Keeping your glucose level in the 70-180 mg/dl target range 70% of the time will translate to an A1c of 7% or less. This is also the range that participants achieved in the recent clinical trial of the Tandem Control-IQ software. We are finding that the more dedicated early adopters of the pump have TIR numbers in the 80% range and above. Whatever your percentage is now, the goal is to have more of your glucose numbers in the TIR category.
A cloud report that displays the time in the target range plus above and below periods.
Looking outside the TIR target, we next work to reduce the time spent in the very low and the low categories to less than 3%. A short dip into the 65 mg/dl and back up is less concerning than a rapid plunge down to 50 mg/dl that can often produce an over correction. Even more troubling are prolonged lows in the middle of the night. These lows can be reduced by setting CGM alarms or by using a hybrid closed-loop pump.
Spending time in the very high number range above 250 mg/dl - especially for long periods of time - is the biggest contributor to an elevated A1c and increased risk of long-term complications. We worry less about the short post-meal excursions that peak around 220 mg/dl and return to the TIR zone.
No matter what your current TIR distribution, the goal is to move the numbers more in the 70 -180 mg/dl target while having fewer lows and extreme highs.
A sample TIR chart with the ranges defined and a set of target numbers.
Glucose variability is the ups and downs of diabetes; these can be seen in the small thumbnail representations of your individual days in your AGP or pump report. How do they look? Do you see more days that look like rollercoasters or speedbumps? The CGM stat geeks have been arm-wrestling over how to define this up and down variability, and most of them are now focusing on what is called the coefficient of variation (CoV or CV); and the goal is to have a number less than 36%. Your will also see the standard deviation (SD) and the goal there is less the 55%.
Take a look at your thumbnails and identify the days that look more like speedbumps and consider what you did and try to have more days of gentle waves.
Review the thumbnails in your reports and look for the times or days of less variation and try to learn from your success.
With the availability of GMI, TIR and variability profiles, people with diabetes using CGM have less need for an A1c.

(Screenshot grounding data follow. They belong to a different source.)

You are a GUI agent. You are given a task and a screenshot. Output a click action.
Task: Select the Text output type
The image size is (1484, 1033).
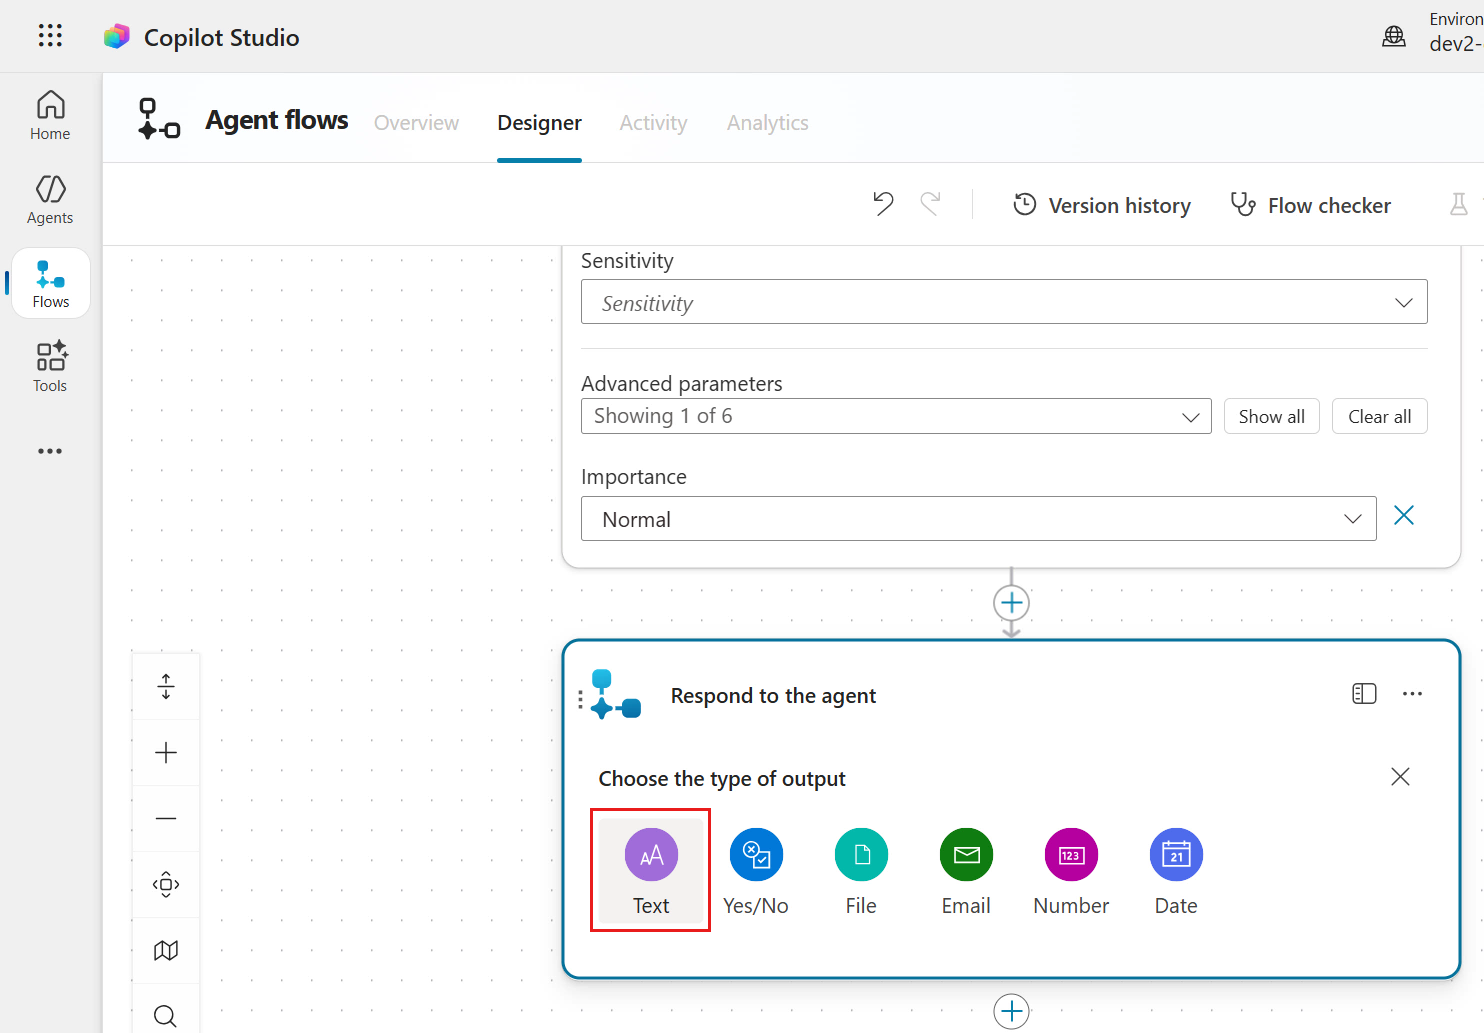(x=651, y=871)
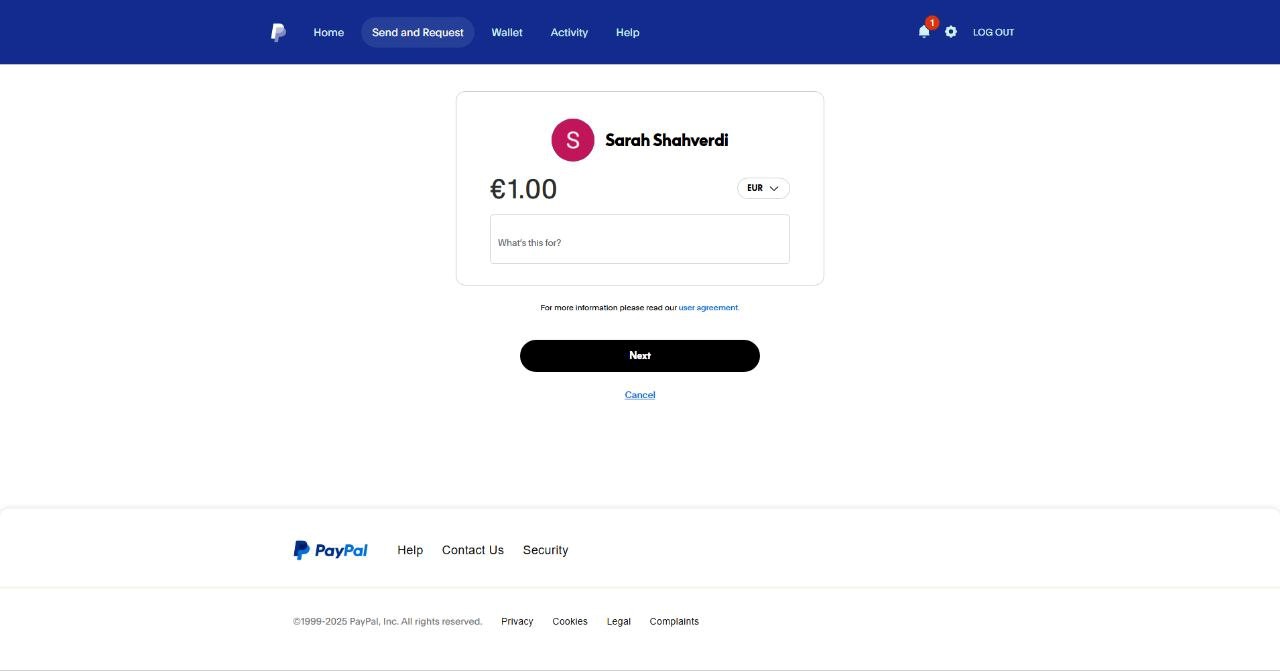The image size is (1280, 671).
Task: Click the PayPal logo in header
Action: 278,32
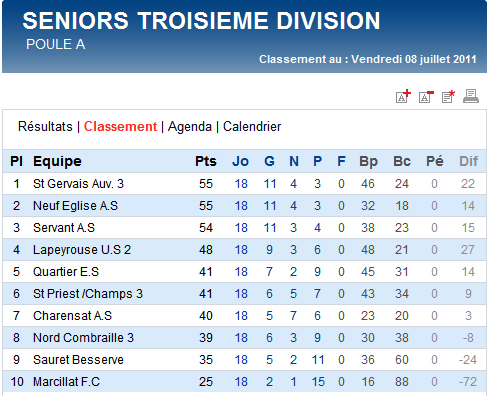Open the Calendrier tab
490x396 pixels.
pos(252,127)
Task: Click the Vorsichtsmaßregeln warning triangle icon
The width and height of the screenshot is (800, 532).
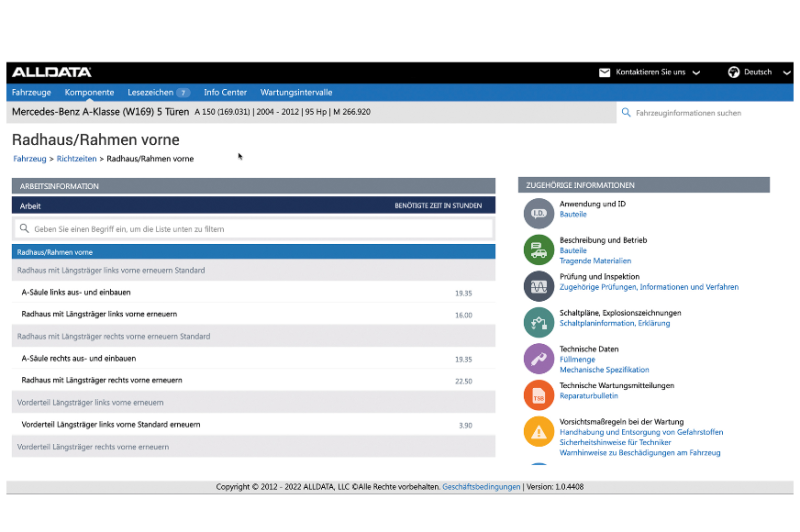Action: (x=539, y=431)
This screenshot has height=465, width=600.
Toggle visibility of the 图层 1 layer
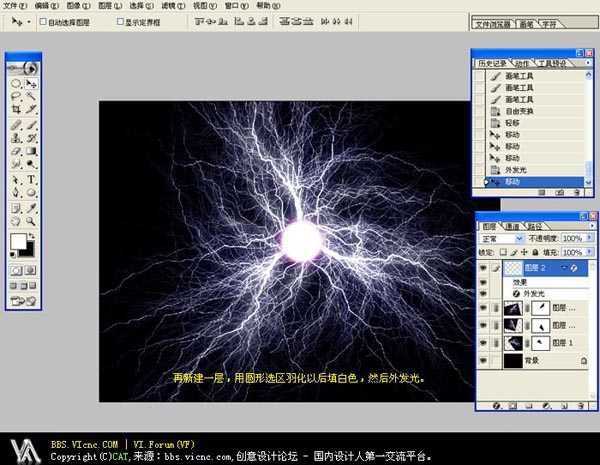click(484, 342)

The details in these reports provide information we can review together, and we can construct a plan to prevent lows and to reduce highs while having less variability and more time in the target range of 70-180 mg/dl.
Now that you are being asked to download a device or upload to the cloud, stop and take a look at the numbers and ask your provider or educator to review them with you to help you understand the reports, which will improve your diabetes care.
• A1c/HbA1c: or hemoglobin A1C, reflects the average levels of blood glucose over approximately 3 months
• GMI: Glucose management Indicator - The average expected A1C level from at least 14 days of CGM data.
• TIR: Time in Range or the percentage of time spent in the target glucose range or between 70 - 180 mg/dl. There is also the time above and below target range.
• AGP: Ambulatory Glucose Profile, a standardized, single page glucose report.